Saved entries

***

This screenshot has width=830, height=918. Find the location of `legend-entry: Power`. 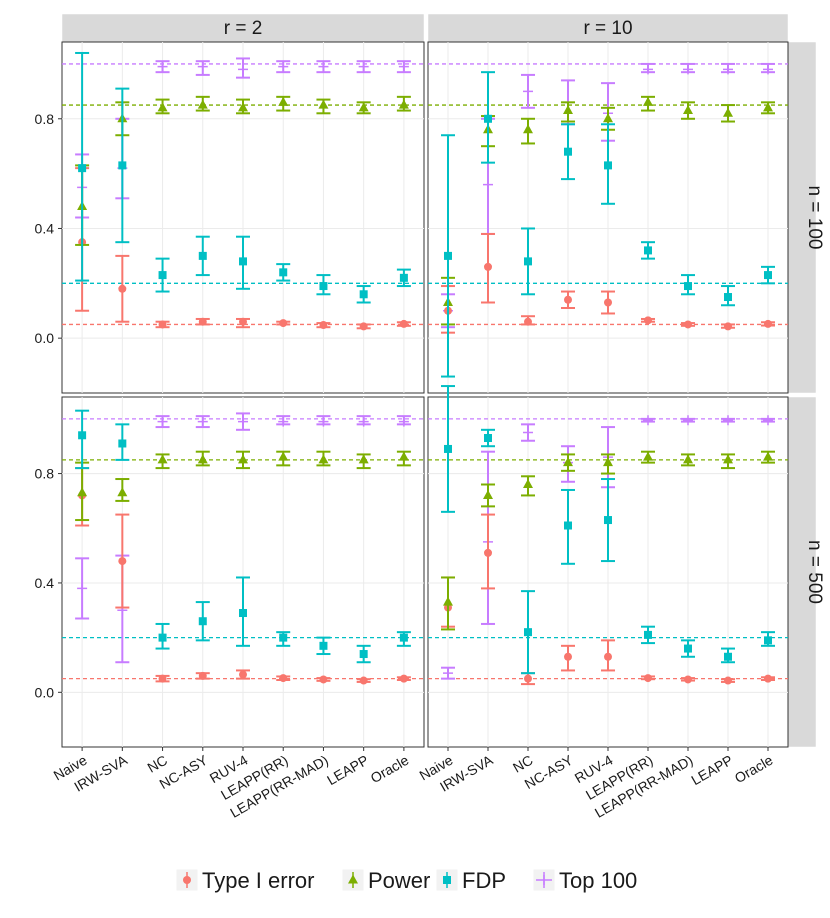

legend-entry: Power is located at coordinates (386, 880).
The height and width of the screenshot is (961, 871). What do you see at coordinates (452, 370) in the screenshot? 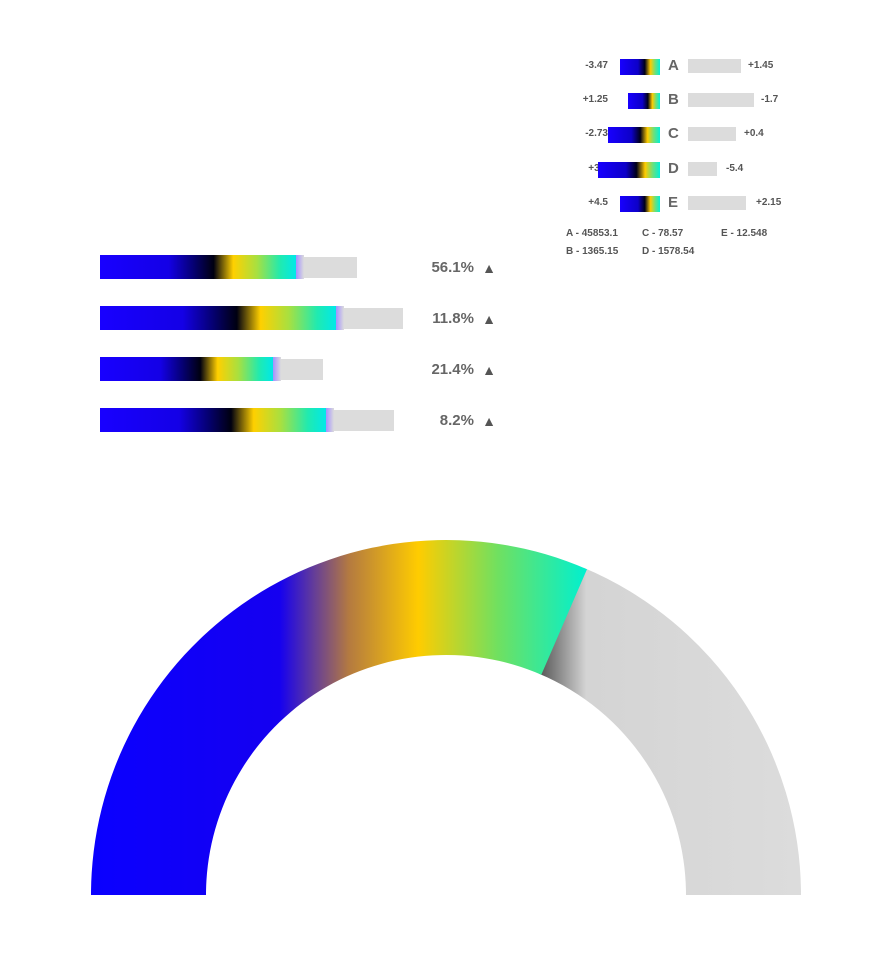
I see `percent-label: 21.4%` at bounding box center [452, 370].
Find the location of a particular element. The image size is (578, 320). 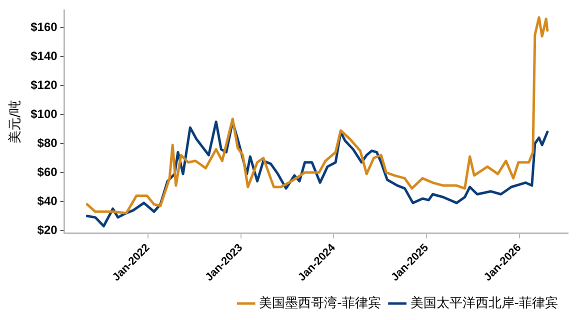

y-tick-label: $140 is located at coordinates (44, 56).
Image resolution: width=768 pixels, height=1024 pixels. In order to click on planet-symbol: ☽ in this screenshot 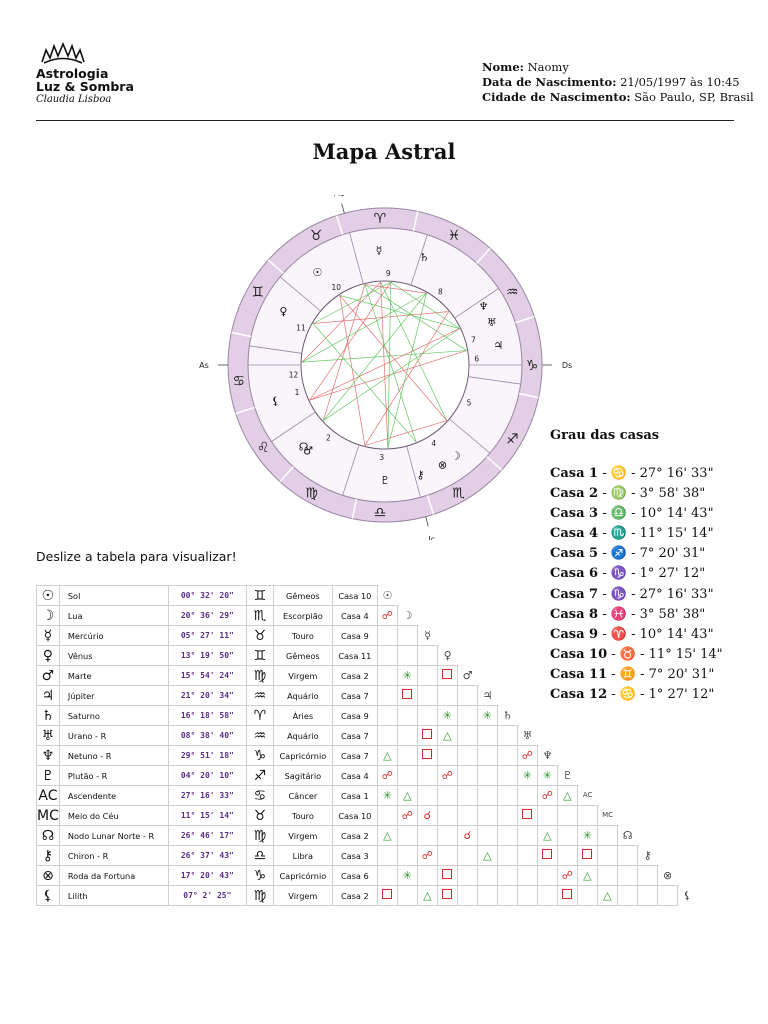, I will do `click(48, 616)`.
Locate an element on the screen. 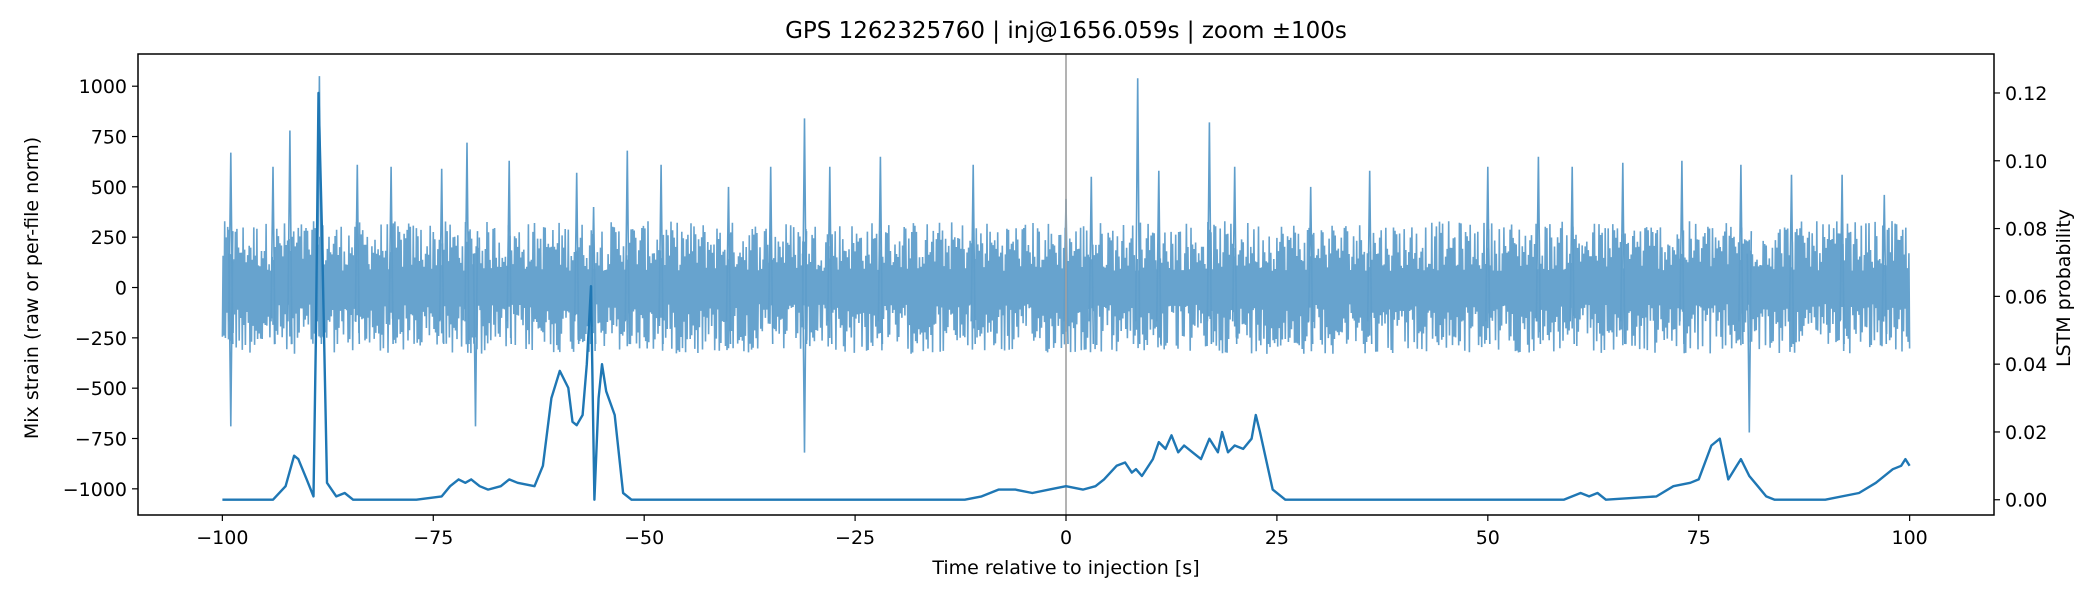  y-right-tick-label: 0.12 is located at coordinates (2026, 94).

***

**Assigned task:** Reproduce the lines from the first one through the line with "y-tick-label: $140 is", including both ends. Leave the pictures out of your copy.

**Finished task:**
This screenshot has width=830, height=918. Find the location of `legend-entry: Power`. 

legend-entry: Power is located at coordinates (386, 880).
The height and width of the screenshot is (961, 871). What do you see at coordinates (452, 370) in the screenshot? 
I see `percent-label: 21.4%` at bounding box center [452, 370].
Find the location of a particular element. The image size is (578, 320). 

y-tick-label: $140 is located at coordinates (44, 56).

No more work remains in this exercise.